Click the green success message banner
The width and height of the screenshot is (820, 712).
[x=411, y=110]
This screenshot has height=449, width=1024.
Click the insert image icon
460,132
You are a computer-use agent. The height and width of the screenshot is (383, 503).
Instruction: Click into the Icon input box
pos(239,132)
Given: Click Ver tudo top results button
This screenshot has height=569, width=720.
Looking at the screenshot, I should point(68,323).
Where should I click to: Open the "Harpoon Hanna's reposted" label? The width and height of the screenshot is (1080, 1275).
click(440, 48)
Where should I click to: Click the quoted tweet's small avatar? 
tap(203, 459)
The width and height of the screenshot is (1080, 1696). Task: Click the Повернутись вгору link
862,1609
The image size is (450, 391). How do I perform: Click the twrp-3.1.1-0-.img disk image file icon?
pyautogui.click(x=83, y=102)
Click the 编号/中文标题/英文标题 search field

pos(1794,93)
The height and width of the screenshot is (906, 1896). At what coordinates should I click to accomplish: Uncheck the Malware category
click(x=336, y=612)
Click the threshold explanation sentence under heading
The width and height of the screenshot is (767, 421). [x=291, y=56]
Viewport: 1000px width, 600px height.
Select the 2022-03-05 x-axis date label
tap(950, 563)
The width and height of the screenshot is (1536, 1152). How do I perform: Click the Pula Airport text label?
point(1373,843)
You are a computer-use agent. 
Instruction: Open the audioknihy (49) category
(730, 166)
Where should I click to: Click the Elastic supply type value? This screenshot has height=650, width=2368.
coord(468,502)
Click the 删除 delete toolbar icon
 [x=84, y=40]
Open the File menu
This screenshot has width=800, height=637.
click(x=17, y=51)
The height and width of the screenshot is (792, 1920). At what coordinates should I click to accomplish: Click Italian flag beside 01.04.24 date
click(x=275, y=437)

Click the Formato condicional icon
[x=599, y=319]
◇ ◇ ◇ ◇
WHAT TO DO - Please work out how many lines in the records hold the string "agent", and give only the number.

TASK ANSWER - 2